* Work required *
In the data that follows, find the line with "Image resolution: width=768"; transcribe it, every later line up to the one with "Task: Open the Action menu", and that line as well, exactly and with no others.

* Input material *

**********

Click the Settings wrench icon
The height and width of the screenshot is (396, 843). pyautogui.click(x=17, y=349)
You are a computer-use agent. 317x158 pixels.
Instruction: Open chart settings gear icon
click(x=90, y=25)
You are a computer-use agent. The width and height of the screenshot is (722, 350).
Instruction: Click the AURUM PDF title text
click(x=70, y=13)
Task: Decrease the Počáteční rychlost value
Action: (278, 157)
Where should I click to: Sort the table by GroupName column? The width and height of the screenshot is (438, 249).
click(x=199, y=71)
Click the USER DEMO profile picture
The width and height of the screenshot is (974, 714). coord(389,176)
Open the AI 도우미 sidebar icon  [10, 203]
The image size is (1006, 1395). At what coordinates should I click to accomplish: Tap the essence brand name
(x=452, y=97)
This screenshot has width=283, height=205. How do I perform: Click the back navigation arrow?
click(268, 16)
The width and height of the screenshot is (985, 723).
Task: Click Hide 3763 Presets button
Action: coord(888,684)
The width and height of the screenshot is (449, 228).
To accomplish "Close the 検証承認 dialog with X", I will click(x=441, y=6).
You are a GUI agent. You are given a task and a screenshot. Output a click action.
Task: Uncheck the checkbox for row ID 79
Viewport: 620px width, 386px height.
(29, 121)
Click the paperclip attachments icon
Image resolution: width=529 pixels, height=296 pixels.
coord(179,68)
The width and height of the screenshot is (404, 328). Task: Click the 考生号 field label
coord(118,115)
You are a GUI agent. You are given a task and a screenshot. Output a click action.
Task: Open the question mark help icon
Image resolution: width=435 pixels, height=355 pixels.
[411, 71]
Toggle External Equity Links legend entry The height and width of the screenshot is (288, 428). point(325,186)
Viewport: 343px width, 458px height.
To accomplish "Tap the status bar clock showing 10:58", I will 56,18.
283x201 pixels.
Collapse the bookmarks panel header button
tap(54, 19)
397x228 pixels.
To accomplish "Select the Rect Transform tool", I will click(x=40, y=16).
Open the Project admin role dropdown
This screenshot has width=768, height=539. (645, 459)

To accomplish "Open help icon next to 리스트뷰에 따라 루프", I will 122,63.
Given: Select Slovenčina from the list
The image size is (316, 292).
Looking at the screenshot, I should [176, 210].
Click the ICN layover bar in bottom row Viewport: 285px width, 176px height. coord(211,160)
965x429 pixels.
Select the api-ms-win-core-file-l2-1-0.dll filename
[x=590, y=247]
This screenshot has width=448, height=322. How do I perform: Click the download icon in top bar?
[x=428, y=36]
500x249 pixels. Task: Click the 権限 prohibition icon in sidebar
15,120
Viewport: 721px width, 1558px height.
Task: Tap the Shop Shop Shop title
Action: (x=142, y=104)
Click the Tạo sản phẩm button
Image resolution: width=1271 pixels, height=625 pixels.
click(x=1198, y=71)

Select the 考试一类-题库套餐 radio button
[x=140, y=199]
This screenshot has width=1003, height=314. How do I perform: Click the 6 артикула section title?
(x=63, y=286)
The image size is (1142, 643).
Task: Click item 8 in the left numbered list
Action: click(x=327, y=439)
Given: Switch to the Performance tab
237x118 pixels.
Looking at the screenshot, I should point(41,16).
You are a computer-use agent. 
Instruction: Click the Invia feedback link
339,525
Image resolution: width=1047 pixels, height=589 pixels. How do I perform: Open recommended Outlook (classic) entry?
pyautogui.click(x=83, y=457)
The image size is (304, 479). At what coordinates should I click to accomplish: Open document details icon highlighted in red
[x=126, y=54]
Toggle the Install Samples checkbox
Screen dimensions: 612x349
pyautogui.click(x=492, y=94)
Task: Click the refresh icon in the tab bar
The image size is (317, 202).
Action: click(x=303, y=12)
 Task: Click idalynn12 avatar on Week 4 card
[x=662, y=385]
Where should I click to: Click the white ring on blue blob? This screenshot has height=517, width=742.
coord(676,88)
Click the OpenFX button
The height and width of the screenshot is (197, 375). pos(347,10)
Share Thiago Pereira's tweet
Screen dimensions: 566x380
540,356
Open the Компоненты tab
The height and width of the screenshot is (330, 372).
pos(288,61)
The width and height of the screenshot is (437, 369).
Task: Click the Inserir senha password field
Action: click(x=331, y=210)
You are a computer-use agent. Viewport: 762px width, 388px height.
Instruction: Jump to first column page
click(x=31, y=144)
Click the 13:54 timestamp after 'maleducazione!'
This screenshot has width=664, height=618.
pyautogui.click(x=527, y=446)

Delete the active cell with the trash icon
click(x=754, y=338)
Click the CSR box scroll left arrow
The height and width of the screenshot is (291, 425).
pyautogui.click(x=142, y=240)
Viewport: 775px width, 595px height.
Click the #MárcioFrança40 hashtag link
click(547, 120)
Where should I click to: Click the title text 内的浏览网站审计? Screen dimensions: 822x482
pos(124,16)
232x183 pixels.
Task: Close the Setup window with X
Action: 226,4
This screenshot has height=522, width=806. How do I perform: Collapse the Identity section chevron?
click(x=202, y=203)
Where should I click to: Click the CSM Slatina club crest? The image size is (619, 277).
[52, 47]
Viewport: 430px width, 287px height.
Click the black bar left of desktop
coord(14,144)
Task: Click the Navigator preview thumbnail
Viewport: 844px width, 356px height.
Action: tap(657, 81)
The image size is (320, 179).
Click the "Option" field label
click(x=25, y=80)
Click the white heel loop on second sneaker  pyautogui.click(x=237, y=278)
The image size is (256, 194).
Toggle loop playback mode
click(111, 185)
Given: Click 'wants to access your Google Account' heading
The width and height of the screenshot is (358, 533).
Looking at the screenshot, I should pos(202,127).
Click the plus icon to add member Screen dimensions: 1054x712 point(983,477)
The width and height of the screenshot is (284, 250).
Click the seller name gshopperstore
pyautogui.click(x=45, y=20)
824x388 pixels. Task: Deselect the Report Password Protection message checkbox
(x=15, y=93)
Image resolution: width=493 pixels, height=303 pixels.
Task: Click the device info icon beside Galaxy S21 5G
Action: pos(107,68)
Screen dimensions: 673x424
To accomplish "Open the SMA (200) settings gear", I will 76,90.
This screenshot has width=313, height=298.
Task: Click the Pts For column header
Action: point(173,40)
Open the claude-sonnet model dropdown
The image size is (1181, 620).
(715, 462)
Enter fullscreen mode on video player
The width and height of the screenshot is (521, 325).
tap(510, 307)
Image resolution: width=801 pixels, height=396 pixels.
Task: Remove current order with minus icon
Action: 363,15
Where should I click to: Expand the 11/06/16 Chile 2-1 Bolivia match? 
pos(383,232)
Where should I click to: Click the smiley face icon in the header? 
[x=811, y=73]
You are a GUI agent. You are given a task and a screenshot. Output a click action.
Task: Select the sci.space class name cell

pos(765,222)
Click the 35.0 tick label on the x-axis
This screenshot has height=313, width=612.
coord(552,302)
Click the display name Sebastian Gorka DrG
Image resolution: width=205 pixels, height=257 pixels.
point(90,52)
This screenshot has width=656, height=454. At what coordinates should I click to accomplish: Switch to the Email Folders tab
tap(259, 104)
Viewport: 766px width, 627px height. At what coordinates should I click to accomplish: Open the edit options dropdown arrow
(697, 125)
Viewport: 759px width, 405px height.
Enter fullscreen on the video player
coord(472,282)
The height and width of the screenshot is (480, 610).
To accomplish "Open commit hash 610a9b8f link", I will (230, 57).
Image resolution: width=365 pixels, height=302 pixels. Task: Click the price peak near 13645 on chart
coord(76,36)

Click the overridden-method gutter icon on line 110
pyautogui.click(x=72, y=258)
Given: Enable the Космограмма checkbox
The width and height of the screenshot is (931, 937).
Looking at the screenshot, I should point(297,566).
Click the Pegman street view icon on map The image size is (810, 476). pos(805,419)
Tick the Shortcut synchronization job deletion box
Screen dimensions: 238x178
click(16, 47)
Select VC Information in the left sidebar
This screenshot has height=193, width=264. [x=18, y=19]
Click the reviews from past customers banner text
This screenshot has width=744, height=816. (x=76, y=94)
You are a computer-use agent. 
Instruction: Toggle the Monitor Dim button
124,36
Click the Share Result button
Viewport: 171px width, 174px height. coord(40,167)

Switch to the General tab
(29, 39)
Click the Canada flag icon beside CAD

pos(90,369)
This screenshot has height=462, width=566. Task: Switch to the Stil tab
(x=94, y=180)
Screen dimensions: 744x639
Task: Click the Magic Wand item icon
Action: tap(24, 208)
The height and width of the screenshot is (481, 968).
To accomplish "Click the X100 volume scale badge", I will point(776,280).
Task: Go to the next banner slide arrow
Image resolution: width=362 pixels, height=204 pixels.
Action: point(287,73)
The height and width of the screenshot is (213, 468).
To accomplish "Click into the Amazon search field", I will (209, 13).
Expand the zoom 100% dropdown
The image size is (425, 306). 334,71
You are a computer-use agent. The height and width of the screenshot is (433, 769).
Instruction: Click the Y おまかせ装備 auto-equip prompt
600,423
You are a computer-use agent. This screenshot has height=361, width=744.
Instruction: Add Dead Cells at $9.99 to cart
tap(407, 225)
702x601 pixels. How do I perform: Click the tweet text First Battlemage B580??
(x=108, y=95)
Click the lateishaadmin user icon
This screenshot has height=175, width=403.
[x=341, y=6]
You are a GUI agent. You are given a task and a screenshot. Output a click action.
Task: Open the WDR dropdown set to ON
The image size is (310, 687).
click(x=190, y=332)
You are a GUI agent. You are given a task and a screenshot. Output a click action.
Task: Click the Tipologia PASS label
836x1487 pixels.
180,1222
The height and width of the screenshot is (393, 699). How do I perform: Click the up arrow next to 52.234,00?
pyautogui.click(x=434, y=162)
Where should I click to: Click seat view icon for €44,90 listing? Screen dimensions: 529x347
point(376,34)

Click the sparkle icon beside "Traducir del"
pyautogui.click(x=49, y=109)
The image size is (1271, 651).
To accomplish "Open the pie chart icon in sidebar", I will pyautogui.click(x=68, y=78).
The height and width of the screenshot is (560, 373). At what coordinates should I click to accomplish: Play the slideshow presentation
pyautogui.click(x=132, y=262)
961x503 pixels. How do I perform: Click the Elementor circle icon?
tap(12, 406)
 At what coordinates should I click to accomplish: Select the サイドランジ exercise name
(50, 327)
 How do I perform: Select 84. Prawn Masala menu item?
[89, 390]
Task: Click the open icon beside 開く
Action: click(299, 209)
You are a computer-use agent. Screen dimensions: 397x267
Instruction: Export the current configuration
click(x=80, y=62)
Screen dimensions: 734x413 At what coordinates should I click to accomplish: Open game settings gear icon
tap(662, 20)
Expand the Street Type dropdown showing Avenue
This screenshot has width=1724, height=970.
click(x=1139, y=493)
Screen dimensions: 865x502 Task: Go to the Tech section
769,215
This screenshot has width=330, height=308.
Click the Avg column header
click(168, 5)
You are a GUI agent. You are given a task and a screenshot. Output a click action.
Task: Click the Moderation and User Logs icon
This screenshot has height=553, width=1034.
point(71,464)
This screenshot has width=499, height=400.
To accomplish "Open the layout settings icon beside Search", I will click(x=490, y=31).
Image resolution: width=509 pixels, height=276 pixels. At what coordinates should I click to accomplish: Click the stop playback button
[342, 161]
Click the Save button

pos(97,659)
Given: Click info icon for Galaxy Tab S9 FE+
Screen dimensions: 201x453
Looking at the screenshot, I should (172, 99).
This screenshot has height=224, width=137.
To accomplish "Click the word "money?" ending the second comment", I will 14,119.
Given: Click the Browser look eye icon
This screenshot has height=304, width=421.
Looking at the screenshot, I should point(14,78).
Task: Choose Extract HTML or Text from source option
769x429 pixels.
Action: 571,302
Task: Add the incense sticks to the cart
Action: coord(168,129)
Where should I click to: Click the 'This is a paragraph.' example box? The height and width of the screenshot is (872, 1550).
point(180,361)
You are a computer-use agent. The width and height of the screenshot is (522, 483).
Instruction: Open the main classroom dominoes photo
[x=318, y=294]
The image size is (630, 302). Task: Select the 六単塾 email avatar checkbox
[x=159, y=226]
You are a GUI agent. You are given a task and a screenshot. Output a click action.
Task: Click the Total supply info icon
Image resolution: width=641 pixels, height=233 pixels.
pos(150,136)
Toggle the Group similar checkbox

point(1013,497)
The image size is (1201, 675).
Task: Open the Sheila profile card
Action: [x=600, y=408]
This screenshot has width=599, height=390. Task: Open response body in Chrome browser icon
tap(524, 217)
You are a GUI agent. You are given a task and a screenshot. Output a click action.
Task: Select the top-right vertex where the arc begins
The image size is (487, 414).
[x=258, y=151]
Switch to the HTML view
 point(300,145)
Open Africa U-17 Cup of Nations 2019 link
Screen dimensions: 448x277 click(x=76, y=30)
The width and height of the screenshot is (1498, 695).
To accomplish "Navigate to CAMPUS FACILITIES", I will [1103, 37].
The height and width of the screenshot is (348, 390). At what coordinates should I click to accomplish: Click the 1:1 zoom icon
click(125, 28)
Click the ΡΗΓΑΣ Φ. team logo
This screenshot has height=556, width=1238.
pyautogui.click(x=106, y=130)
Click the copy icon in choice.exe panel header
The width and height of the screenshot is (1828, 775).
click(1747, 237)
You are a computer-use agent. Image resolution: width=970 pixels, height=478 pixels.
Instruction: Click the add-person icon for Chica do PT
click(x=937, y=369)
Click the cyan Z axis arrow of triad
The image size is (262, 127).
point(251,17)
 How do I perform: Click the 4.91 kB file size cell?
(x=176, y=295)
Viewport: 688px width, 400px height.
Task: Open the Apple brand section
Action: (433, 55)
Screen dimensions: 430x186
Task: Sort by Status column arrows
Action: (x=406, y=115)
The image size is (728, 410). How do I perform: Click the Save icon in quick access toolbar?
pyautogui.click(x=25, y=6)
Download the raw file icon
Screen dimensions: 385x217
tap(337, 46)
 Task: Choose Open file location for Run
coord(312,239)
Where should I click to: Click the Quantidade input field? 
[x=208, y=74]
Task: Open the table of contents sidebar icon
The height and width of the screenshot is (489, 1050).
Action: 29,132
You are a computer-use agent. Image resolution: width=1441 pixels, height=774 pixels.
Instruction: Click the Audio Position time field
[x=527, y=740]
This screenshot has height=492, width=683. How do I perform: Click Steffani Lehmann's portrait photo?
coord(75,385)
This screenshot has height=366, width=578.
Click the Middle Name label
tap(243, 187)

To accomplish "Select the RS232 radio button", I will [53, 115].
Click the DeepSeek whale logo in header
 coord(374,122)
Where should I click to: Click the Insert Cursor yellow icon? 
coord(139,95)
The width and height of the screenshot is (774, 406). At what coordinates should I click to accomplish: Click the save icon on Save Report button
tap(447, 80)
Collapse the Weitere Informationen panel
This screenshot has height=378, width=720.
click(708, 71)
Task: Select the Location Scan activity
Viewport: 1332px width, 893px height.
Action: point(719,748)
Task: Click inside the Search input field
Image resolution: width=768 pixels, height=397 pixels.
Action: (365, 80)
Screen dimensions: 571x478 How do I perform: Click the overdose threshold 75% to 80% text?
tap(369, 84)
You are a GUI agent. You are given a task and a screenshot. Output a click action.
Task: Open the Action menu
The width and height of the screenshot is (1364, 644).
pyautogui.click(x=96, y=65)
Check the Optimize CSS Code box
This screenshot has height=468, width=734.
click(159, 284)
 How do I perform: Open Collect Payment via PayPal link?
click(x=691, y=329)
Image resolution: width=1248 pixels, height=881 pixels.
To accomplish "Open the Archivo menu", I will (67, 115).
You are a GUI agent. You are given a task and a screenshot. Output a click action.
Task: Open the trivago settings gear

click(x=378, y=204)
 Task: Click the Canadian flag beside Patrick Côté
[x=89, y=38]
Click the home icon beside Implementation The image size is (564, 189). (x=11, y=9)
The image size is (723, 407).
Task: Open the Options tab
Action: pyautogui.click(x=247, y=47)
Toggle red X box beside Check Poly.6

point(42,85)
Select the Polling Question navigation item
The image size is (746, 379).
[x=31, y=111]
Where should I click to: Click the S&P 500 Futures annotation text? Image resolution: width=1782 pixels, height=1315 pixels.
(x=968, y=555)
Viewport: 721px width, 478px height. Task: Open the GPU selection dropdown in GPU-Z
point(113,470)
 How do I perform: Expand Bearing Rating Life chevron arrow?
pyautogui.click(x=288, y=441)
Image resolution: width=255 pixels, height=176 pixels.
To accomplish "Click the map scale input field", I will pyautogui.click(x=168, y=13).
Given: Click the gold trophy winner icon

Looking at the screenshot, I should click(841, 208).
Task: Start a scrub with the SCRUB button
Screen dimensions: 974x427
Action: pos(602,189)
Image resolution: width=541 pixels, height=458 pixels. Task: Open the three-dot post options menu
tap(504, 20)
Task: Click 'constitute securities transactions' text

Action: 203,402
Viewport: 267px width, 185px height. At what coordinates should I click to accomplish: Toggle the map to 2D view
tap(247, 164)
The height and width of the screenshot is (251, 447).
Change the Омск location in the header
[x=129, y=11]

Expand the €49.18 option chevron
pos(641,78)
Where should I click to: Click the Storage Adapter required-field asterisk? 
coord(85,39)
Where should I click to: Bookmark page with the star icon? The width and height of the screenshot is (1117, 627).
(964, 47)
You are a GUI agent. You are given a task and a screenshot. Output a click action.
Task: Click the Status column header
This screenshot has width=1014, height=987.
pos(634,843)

**********

* Expected answer *
Image resolution: width=768 pixels, height=397 pixels.
Action: (365, 80)
Screen dimensions: 571x478 How do I perform: Click the overdose threshold 75% to 80% text?
tap(369, 84)
You are a GUI agent. You are given a task and a screenshot. Output a click action.
Task: Open the Action menu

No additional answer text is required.